Update the passage about Lord Guthrie by changing "Board of Governors" to "Governing Board", and write out the section between "Lord Guthrie of" and "of the Army.", inclusive.

── PASSAGE FOR REVIEW

Lord Guthrie of Craigiebank, a member of the Board of Governors of the Centre, has recently been appointed Field Marshal after a long and distinguished career in the Army. This is the highest possible rank, senior to that of a General, and is held currently by just eight people, three of them members of the Royal Family. Only 140 people have held the rank in the history of the Army.
He was invited to become a Governor by Peter Oppenheimer, the Centre’s previous President, who had invited him to lecture to Oxford undergraduates and academics on the concept of the ‘Just War’, on which he had recently co-written a short book with Sir Michael Quinlan in 2007. He was impressed by the quality of the question-and-answer session that followed his talk, and pleased to meet several students who had served with the Israel Defence Forces. The book, which discusses philosophical, political and religious attempts to define the ethics of warfare, is informed in part by Lord Guthrie’s Roman Catholicism, and finds strong resonances in Jewish thought. Controversy followed public comments about the unethical nature of the war in Iraq and of Israeli incursions into Lebanon, due to the involvement of civilian populations, but he believes that politicians and army officers are morally obliged to consider the issues he raises.

────
── SOURCE MATERIAL

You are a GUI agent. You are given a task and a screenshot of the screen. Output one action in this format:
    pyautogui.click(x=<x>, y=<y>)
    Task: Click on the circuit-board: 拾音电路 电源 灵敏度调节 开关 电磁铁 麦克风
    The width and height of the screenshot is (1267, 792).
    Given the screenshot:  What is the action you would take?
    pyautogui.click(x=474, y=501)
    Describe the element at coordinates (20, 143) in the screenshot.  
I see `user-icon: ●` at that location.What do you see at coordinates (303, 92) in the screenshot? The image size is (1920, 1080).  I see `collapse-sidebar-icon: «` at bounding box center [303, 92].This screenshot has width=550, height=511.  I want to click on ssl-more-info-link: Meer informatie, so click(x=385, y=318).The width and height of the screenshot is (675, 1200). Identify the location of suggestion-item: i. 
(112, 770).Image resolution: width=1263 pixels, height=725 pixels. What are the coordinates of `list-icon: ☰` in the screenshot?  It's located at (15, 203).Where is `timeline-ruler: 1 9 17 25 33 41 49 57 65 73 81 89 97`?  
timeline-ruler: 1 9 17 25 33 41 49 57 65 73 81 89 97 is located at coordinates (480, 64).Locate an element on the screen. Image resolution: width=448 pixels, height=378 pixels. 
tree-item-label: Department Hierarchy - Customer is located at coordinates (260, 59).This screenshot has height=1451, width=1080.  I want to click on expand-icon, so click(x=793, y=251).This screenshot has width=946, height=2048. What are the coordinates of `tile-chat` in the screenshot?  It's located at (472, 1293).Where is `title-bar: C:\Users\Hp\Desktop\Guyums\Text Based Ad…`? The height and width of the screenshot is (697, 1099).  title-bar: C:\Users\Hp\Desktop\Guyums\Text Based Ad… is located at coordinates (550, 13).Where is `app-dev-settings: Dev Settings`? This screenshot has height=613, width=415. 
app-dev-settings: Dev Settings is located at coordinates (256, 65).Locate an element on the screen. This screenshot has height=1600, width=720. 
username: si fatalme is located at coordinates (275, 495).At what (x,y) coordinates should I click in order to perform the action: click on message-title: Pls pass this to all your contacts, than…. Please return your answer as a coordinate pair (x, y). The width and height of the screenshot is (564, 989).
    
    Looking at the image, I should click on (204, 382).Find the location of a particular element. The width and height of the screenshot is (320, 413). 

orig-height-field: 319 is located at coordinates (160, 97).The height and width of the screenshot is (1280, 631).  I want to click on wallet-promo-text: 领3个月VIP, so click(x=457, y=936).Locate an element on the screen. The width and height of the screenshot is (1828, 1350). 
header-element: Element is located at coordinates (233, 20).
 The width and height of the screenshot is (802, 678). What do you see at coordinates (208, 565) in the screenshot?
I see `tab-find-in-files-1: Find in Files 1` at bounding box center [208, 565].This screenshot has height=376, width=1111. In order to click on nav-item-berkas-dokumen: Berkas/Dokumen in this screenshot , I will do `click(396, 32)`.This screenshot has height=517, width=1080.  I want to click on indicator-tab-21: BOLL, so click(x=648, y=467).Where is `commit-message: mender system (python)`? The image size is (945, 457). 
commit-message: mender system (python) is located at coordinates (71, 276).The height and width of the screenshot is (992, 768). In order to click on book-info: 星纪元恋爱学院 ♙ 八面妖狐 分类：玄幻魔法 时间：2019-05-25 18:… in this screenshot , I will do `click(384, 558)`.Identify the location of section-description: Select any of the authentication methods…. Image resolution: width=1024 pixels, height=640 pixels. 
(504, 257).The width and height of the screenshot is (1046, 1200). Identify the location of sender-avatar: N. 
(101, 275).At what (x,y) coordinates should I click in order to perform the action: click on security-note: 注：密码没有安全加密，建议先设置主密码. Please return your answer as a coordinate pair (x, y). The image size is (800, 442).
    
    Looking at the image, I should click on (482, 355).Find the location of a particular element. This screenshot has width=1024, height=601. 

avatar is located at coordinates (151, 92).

────

*RESULT FOR THIS TASK*
Lord Guthrie of Craigiebank, a member of the Governing Board of the Centre, has recently been appointed Field Marshal after a long and distinguished career in the Army. This is the highest possible rank, senior to that of a General, and is held currently by just eight people, three of them members of the Royal Family. Only 140 people have held the rank in the history of the Army.